LLM Observability: When Basic Telemetry Stops Working
Why did the LLM look healthy while the agent did the wrong work?
The tempting answer is to treat every model call as the whole system boundary. That answer is not useless, but it is too vague to operate. LLM observability tracks model behavior such as prompts, completions, latency, token usage, errors, and quality checks. It becomes incomplete for agents when the important failure is not the model call itself, but the tool, permission, retrieval, or approval decision around it.

Direct answer
LLM observability tracks model behavior such as prompts, completions, latency, token usage, errors, and quality checks. It becomes incomplete for agents when the important failure is not the model call itself, but the tool, permission, retrieval, or approval decision around it.
Data note
When this matters
- You already log prompts and completions but still cannot explain failed workflows.
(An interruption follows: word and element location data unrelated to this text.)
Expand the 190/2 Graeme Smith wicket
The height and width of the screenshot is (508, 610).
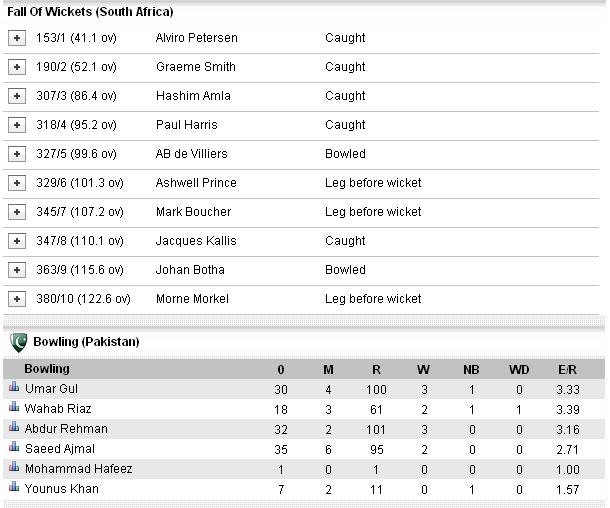(17, 67)
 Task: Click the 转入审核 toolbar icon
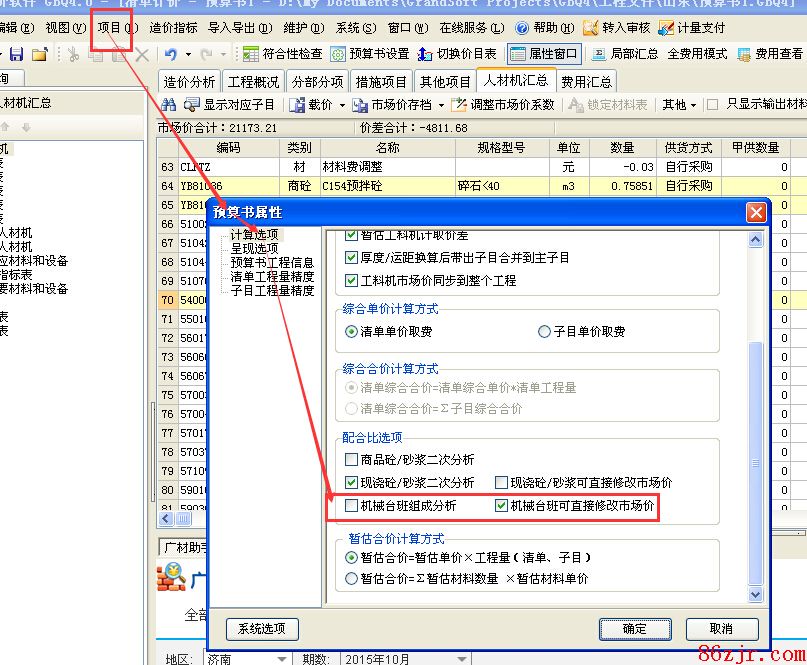[591, 28]
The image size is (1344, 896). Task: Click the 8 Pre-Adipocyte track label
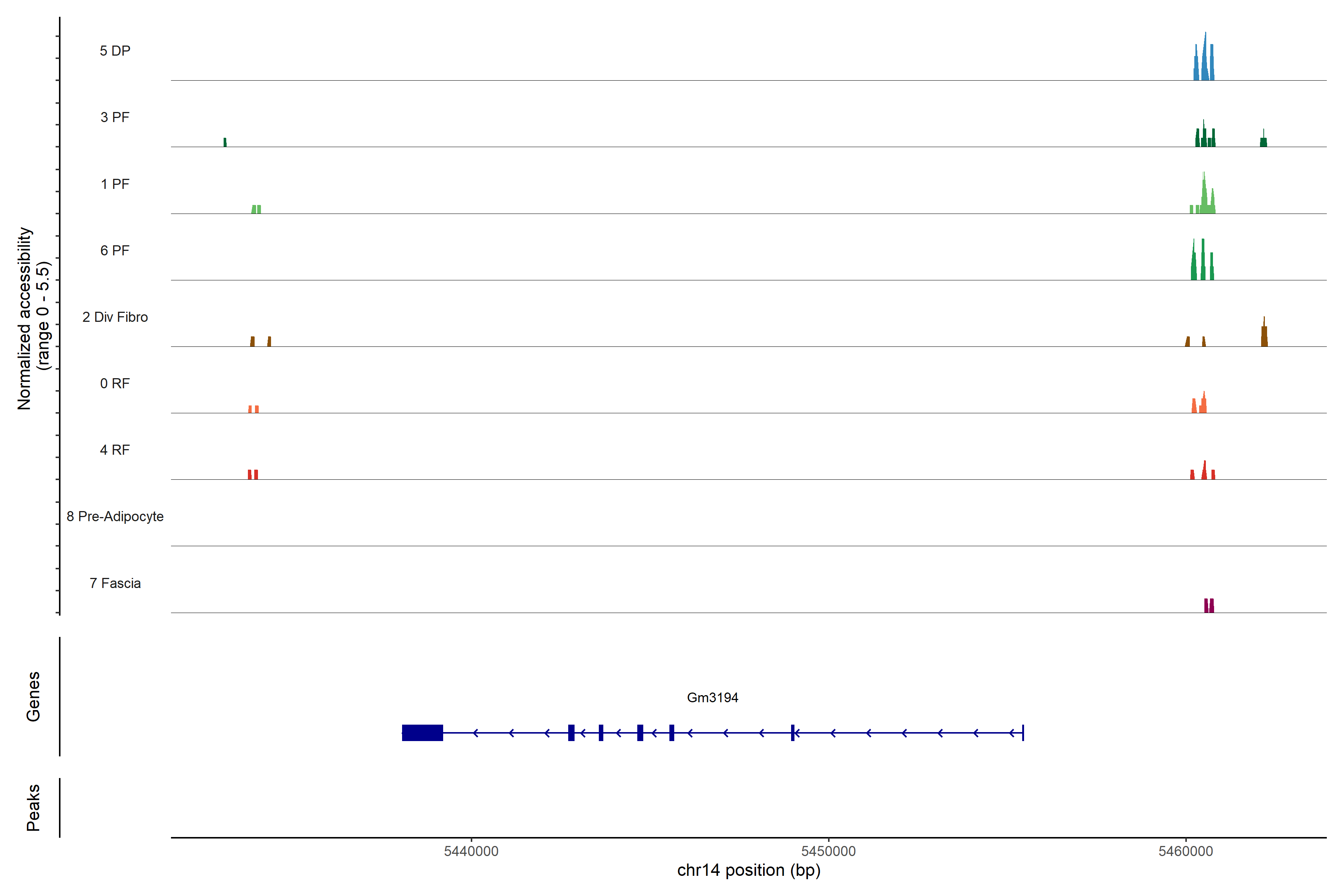click(x=115, y=517)
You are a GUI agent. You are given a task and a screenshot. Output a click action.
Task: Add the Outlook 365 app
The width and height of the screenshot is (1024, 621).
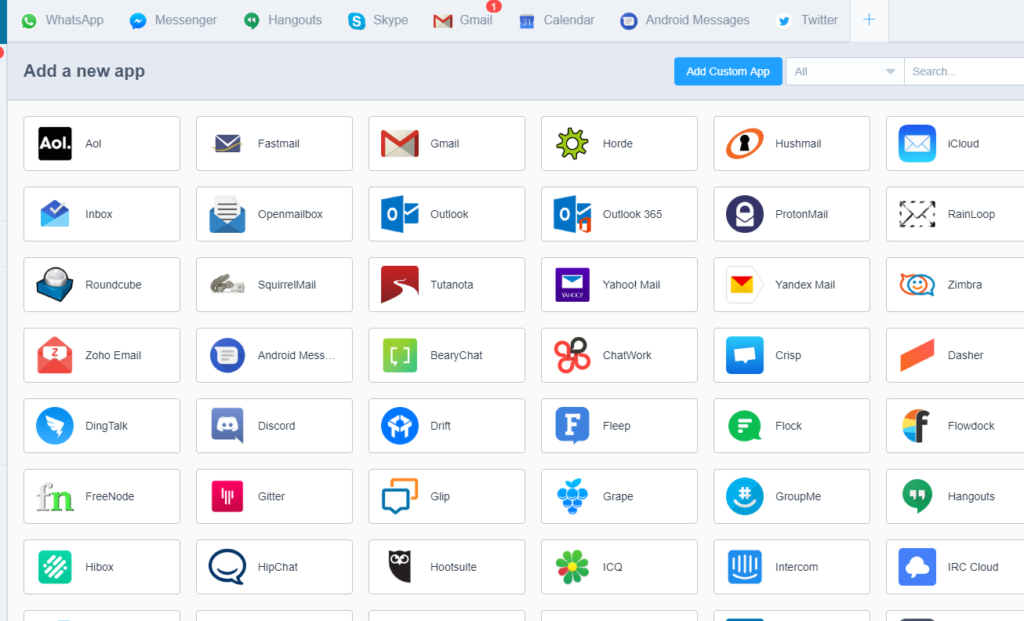(619, 214)
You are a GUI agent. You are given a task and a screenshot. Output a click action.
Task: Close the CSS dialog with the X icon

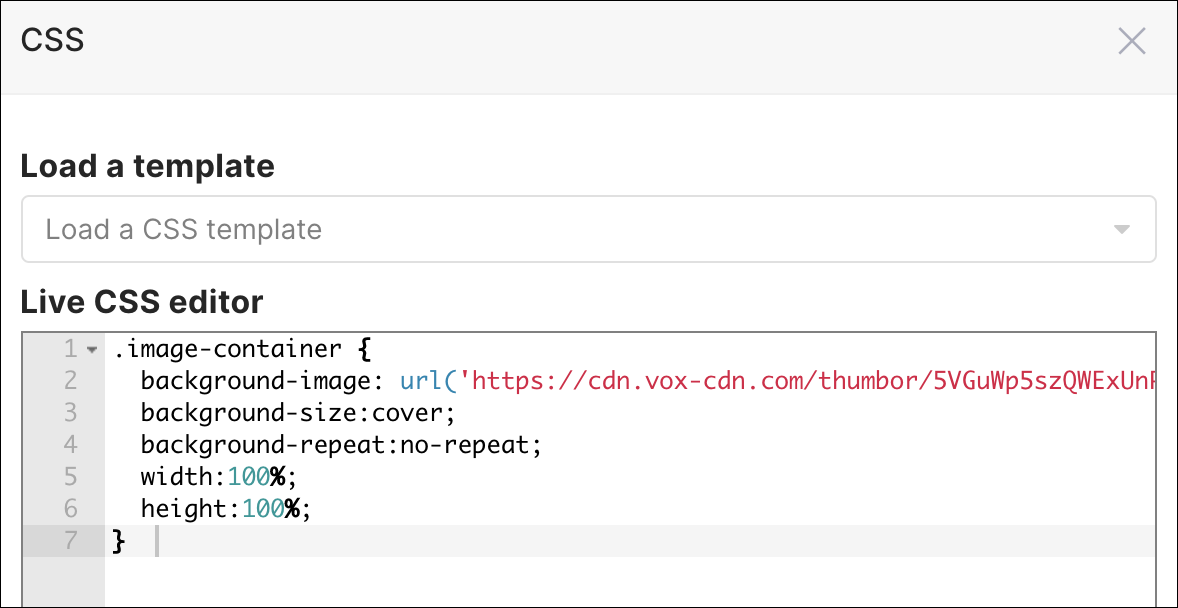1131,41
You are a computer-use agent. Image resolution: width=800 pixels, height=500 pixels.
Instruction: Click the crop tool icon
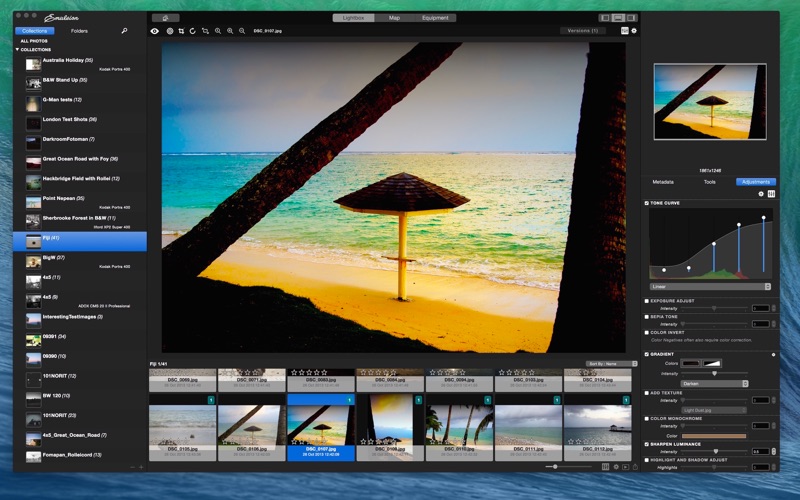181,31
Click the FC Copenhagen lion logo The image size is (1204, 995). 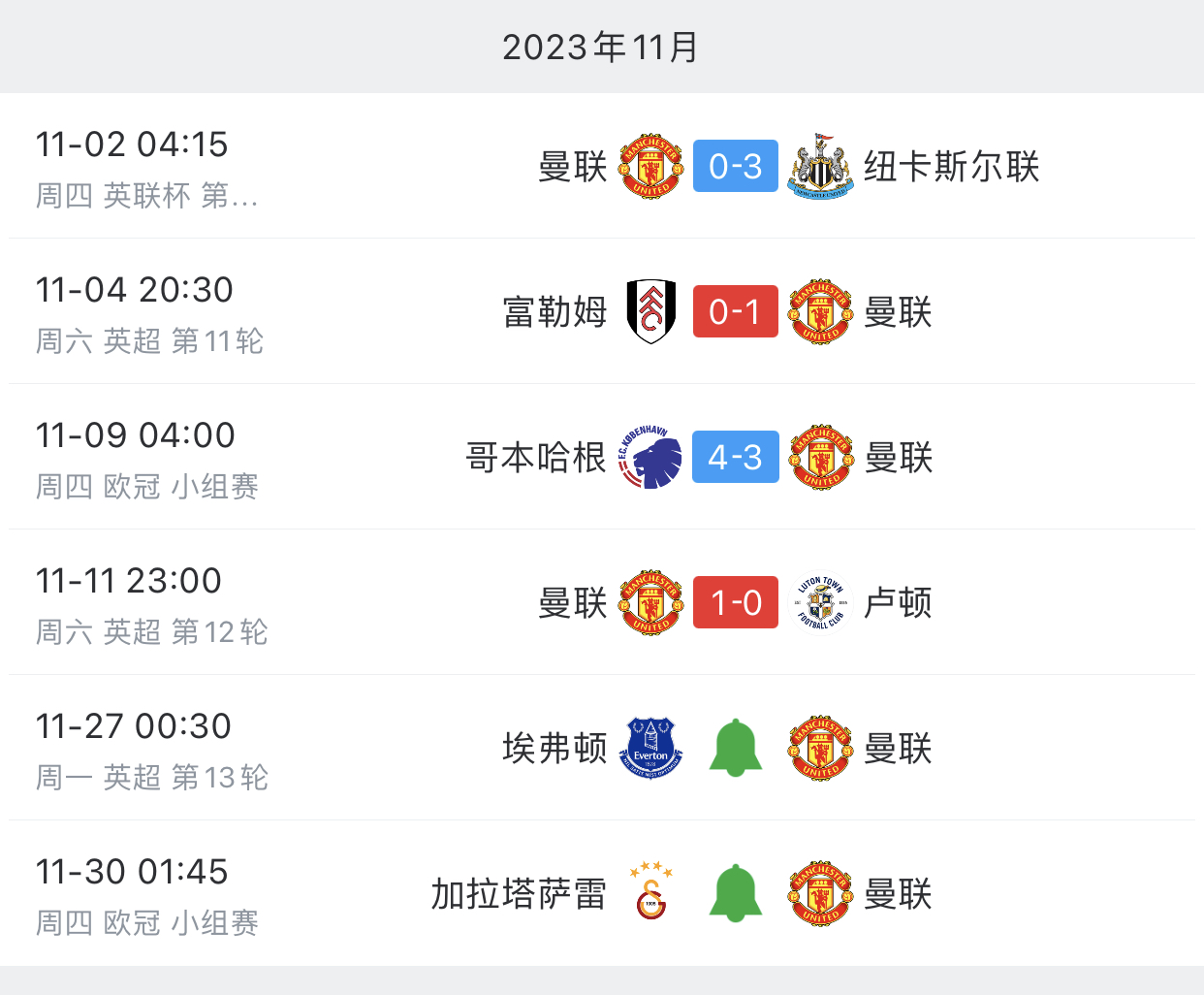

- The application has multi-step tool use, not just one model response.
- You need a migration path from model telemetry to agent-level traces.
Failure modes this page should catch
- Model call passed, tool selection failed.
- Token cost is visible, but cache misses are not tied to context layout.
- Prompt and output are logged, but retrieved evidence and policy decisions are missing.
- Quality checks run after the final answer, not before the risky action.
LLM vs agent observability matrix
| Gate | Signal | Action |
|---|---|---|
| LLM span | prompt, model, latency, tokens | Keep as base telemetry |
| Retrieval span | documents, scores, filters | Attach to the model call |
| Tool span | tool, input, output, permission | Trace every external action |
| Eval span | criteria, result, failure reason | Gate publish or retry |
| Approval span | human, decision, rationale | Preserve audit trail |
Running example
A support agent uses the right model and returns a fluent answer, but it called the refund tool before checking customer eligibility. LLM observability says the generation was normal. Agent observability shows the missing policy gate.
Copy the working template
Use the llm vs agent observability matrix above as the v1 artifact for this page. Replace the placeholders with your own agent names, tools, risk classes, and thresholds, then link the result back into your monitoring, tracing, security, and evaluation gates.
How this connects to the control-gates library
- AI Agent Control Gates: Stop Bad Agents Before They Act
- Agent Observability: Trace What Agents Decide and Do
- Agent Tracing: A Practical Schema for Tool-Using AI
- AI Agent Monitoring: Metrics, Logs, and Stop Conditions
- Prompt Caching: Cut Agent Cost Without Breaking Quality
Frequently Asked Questions
What is LLM observability?
LLM observability is visibility into prompts, outputs, token usage, latency, errors, and quality signals for model calls.
Why is agent observability different?
Agents introduce decisions outside the model call: tool selection, retrieval, permissions, approvals, retries, and workflow state. Those need their own trace fields.
Should teams build both?
Yes. Treat LLM observability as the base layer and add agent spans for tools, policy, evals, and approvals when the application becomes agentic.
The Takeaway
LLM observability tells you how the model behaved. Agent observability tells you how the system acted.